Saved data entries

------------------------------------------------------------

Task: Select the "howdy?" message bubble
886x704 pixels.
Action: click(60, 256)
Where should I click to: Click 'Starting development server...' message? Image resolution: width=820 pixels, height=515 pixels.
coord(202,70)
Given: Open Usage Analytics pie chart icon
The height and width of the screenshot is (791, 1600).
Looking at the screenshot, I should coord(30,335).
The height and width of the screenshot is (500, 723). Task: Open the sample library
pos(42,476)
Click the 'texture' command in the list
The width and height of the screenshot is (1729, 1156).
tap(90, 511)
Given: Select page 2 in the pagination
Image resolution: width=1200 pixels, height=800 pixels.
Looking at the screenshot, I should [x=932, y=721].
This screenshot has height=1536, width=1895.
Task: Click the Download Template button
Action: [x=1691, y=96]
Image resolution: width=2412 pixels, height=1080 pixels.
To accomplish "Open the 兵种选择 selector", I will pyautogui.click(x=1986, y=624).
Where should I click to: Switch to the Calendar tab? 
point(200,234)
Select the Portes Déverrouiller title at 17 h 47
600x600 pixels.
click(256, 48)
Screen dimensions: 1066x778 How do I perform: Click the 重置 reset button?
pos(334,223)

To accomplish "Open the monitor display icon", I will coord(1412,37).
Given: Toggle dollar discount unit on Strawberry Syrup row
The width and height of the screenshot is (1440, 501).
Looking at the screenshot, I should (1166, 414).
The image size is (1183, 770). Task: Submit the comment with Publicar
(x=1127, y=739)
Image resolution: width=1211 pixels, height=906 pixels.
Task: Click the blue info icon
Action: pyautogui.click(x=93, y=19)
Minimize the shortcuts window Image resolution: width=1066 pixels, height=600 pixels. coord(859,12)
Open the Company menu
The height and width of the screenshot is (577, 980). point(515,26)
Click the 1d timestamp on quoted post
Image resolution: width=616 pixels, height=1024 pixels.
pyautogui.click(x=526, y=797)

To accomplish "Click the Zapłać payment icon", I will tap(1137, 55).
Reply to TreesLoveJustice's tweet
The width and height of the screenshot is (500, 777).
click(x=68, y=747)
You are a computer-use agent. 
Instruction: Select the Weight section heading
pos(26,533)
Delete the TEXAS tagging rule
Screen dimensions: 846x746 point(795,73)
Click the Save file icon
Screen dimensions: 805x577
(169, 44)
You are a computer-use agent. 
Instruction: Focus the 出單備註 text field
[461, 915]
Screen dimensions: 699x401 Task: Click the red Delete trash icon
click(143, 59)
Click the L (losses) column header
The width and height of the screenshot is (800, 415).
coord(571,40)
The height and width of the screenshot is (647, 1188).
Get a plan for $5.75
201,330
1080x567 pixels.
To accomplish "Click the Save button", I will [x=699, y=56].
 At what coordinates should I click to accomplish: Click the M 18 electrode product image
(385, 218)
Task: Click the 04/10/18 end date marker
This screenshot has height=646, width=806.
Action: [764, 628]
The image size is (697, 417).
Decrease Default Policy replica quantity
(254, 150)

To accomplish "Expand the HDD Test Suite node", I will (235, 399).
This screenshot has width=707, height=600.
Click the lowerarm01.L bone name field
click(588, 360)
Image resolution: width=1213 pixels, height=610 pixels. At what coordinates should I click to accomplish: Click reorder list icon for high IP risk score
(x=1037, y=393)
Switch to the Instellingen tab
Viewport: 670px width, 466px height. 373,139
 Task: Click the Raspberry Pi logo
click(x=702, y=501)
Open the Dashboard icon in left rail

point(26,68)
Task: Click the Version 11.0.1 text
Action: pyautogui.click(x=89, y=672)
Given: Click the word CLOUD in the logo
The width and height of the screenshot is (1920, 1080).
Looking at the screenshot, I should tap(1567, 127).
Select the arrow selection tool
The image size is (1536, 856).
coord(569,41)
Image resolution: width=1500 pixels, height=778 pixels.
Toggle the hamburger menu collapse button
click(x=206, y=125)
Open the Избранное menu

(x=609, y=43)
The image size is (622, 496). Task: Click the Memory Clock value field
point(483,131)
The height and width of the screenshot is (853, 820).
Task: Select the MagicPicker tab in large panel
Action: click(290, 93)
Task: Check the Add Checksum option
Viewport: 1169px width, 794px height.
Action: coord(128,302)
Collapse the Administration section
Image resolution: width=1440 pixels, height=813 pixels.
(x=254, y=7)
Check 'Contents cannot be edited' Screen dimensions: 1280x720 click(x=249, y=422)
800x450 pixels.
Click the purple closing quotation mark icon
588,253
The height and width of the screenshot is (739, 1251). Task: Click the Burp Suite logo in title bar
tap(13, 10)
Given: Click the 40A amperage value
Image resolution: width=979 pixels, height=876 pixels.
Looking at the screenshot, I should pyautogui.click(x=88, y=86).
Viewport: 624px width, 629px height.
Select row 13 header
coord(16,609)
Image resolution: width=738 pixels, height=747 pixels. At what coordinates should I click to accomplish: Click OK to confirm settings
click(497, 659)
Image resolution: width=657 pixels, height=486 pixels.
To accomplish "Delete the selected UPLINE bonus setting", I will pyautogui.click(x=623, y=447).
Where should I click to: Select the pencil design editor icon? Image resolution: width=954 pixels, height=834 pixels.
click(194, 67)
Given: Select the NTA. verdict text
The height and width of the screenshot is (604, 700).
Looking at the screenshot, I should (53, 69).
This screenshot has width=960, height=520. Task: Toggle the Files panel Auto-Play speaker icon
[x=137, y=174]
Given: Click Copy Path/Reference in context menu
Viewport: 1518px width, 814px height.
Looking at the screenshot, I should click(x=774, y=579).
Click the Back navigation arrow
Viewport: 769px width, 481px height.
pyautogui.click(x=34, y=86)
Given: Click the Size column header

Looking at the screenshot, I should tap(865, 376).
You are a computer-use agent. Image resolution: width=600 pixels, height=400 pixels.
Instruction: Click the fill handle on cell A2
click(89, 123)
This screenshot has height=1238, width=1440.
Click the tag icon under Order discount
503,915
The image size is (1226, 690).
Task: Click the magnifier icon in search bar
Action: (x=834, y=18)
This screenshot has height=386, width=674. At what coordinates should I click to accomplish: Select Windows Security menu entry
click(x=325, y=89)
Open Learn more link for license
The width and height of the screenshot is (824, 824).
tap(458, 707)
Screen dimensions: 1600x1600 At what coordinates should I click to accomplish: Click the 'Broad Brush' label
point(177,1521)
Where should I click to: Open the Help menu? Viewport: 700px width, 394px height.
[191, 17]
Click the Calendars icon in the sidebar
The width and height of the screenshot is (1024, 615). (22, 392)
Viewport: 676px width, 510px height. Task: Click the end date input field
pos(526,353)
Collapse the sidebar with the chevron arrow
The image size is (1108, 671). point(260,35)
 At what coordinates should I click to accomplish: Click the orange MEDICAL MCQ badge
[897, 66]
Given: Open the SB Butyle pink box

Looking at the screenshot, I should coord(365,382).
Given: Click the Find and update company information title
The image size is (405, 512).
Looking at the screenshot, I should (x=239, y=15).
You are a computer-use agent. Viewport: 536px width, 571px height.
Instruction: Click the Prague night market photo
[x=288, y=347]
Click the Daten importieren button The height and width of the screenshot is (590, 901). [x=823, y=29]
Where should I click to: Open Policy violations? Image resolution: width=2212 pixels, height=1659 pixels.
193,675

------------------------------------------------------------

● Task to carry out
Would you copy out all of the entries exactly?

● Task response
Task: Select the "howdy?" message bubble
886x704 pixels.
Action: click(60, 256)
Where should I click to: Click 'Starting development server...' message? Image resolution: width=820 pixels, height=515 pixels.
coord(202,70)
Given: Open Usage Analytics pie chart icon
The height and width of the screenshot is (791, 1600).
Looking at the screenshot, I should coord(30,335).
The height and width of the screenshot is (500, 723). Task: Open the sample library
pos(42,476)
Click the 'texture' command in the list
The width and height of the screenshot is (1729, 1156).
tap(90, 511)
Given: Select page 2 in the pagination
Image resolution: width=1200 pixels, height=800 pixels.
Looking at the screenshot, I should [x=932, y=721].
This screenshot has height=1536, width=1895.
Task: Click the Download Template button
Action: [x=1691, y=96]
Image resolution: width=2412 pixels, height=1080 pixels.
To accomplish "Open the 兵种选择 selector", I will pyautogui.click(x=1986, y=624).
Where should I click to: Switch to the Calendar tab? 
point(200,234)
Select the Portes Déverrouiller title at 17 h 47
600x600 pixels.
click(256, 48)
Screen dimensions: 1066x778 How do I perform: Click the 重置 reset button?
pos(334,223)

To accomplish "Open the monitor display icon", I will coord(1412,37).
Given: Toggle dollar discount unit on Strawberry Syrup row
The width and height of the screenshot is (1440, 501).
Looking at the screenshot, I should (1166, 414).
The image size is (1183, 770). Task: Submit the comment with Publicar
(x=1127, y=739)
Image resolution: width=1211 pixels, height=906 pixels.
Task: Click the blue info icon
Action: pyautogui.click(x=93, y=19)
Minimize the shortcuts window Image resolution: width=1066 pixels, height=600 pixels. coord(859,12)
Open the Company menu
The height and width of the screenshot is (577, 980). point(515,26)
Click the 1d timestamp on quoted post
Image resolution: width=616 pixels, height=1024 pixels.
pyautogui.click(x=526, y=797)

To accomplish "Click the Zapłać payment icon", I will tap(1137, 55).
Reply to TreesLoveJustice's tweet
The width and height of the screenshot is (500, 777).
click(x=68, y=747)
You are a computer-use agent. 
Instruction: Select the Weight section heading
pos(26,533)
Delete the TEXAS tagging rule
Screen dimensions: 846x746 point(795,73)
Click the Save file icon
Screen dimensions: 805x577
(169, 44)
You are a computer-use agent. 
Instruction: Focus the 出單備註 text field
[461, 915]
Screen dimensions: 699x401 Task: Click the red Delete trash icon
click(143, 59)
Click the L (losses) column header
The width and height of the screenshot is (800, 415).
coord(571,40)
The height and width of the screenshot is (647, 1188).
Get a plan for $5.75
201,330
1080x567 pixels.
To accomplish "Click the Save button", I will [x=699, y=56].
 At what coordinates should I click to accomplish: Click the M 18 electrode product image
(385, 218)
Task: Click the 04/10/18 end date marker
This screenshot has height=646, width=806.
Action: [764, 628]
The image size is (697, 417).
Decrease Default Policy replica quantity
(254, 150)

To accomplish "Expand the HDD Test Suite node", I will (235, 399).
This screenshot has width=707, height=600.
Click the lowerarm01.L bone name field
click(588, 360)
Image resolution: width=1213 pixels, height=610 pixels. At what coordinates should I click to accomplish: Click reorder list icon for high IP risk score
(x=1037, y=393)
Switch to the Instellingen tab
Viewport: 670px width, 466px height. 373,139
 Task: Click the Raspberry Pi logo
click(x=702, y=501)
Open the Dashboard icon in left rail

point(26,68)
Task: Click the Version 11.0.1 text
Action: pyautogui.click(x=89, y=672)
Given: Click the word CLOUD in the logo
The width and height of the screenshot is (1920, 1080).
Looking at the screenshot, I should tap(1567, 127).
Select the arrow selection tool
The image size is (1536, 856).
coord(569,41)
Image resolution: width=1500 pixels, height=778 pixels.
Toggle the hamburger menu collapse button
click(x=206, y=125)
Open the Избранное menu

(x=609, y=43)
The image size is (622, 496). Task: Click the Memory Clock value field
point(483,131)
The height and width of the screenshot is (853, 820).
Task: Select the MagicPicker tab in large panel
Action: click(290, 93)
Task: Check the Add Checksum option
Viewport: 1169px width, 794px height.
Action: coord(128,302)
Collapse the Administration section
Image resolution: width=1440 pixels, height=813 pixels.
(x=254, y=7)
Check 'Contents cannot be edited' Screen dimensions: 1280x720 click(x=249, y=422)
800x450 pixels.
Click the purple closing quotation mark icon
588,253
The height and width of the screenshot is (739, 1251). Task: Click the Burp Suite logo in title bar
tap(13, 10)
Given: Click the 40A amperage value
Image resolution: width=979 pixels, height=876 pixels.
Looking at the screenshot, I should pyautogui.click(x=88, y=86).
Viewport: 624px width, 629px height.
Select row 13 header
coord(16,609)
Image resolution: width=738 pixels, height=747 pixels. At what coordinates should I click to accomplish: Click OK to confirm settings
click(497, 659)
Image resolution: width=657 pixels, height=486 pixels.
To accomplish "Delete the selected UPLINE bonus setting", I will pyautogui.click(x=623, y=447).
Where should I click to: Select the pencil design editor icon? Image resolution: width=954 pixels, height=834 pixels.
click(194, 67)
Given: Select the NTA. verdict text
The height and width of the screenshot is (604, 700).
Looking at the screenshot, I should (53, 69).
This screenshot has width=960, height=520. Task: Toggle the Files panel Auto-Play speaker icon
[x=137, y=174]
Given: Click Copy Path/Reference in context menu
Viewport: 1518px width, 814px height.
Looking at the screenshot, I should click(x=774, y=579).
Click the Back navigation arrow
Viewport: 769px width, 481px height.
pyautogui.click(x=34, y=86)
Given: Click the Size column header

Looking at the screenshot, I should tap(865, 376).
You are a computer-use agent. Image resolution: width=600 pixels, height=400 pixels.
Instruction: Click the fill handle on cell A2
click(89, 123)
This screenshot has height=1238, width=1440.
Click the tag icon under Order discount
503,915
The image size is (1226, 690).
Task: Click the magnifier icon in search bar
Action: (x=834, y=18)
This screenshot has height=386, width=674. At what coordinates should I click to accomplish: Select Windows Security menu entry
click(x=325, y=89)
Open Learn more link for license
The width and height of the screenshot is (824, 824).
tap(458, 707)
Screen dimensions: 1600x1600 At what coordinates should I click to accomplish: Click the 'Broad Brush' label
point(177,1521)
Where should I click to: Open the Help menu? Viewport: 700px width, 394px height.
[191, 17]
Click the Calendars icon in the sidebar
The width and height of the screenshot is (1024, 615). (22, 392)
Viewport: 676px width, 510px height. Task: Click the end date input field
pos(526,353)
Collapse the sidebar with the chevron arrow
The image size is (1108, 671). point(260,35)
 At what coordinates should I click to accomplish: Click the orange MEDICAL MCQ badge
[897, 66]
Given: Open the SB Butyle pink box

Looking at the screenshot, I should coord(365,382).
Given: Click the Find and update company information title
The image size is (405, 512).
Looking at the screenshot, I should (x=239, y=15).
You are a computer-use agent. Viewport: 536px width, 571px height.
Instruction: Click the Prague night market photo
[x=288, y=347]
Click the Daten importieren button The height and width of the screenshot is (590, 901). [x=823, y=29]
Where should I click to: Open Policy violations? Image resolution: width=2212 pixels, height=1659 pixels.
193,675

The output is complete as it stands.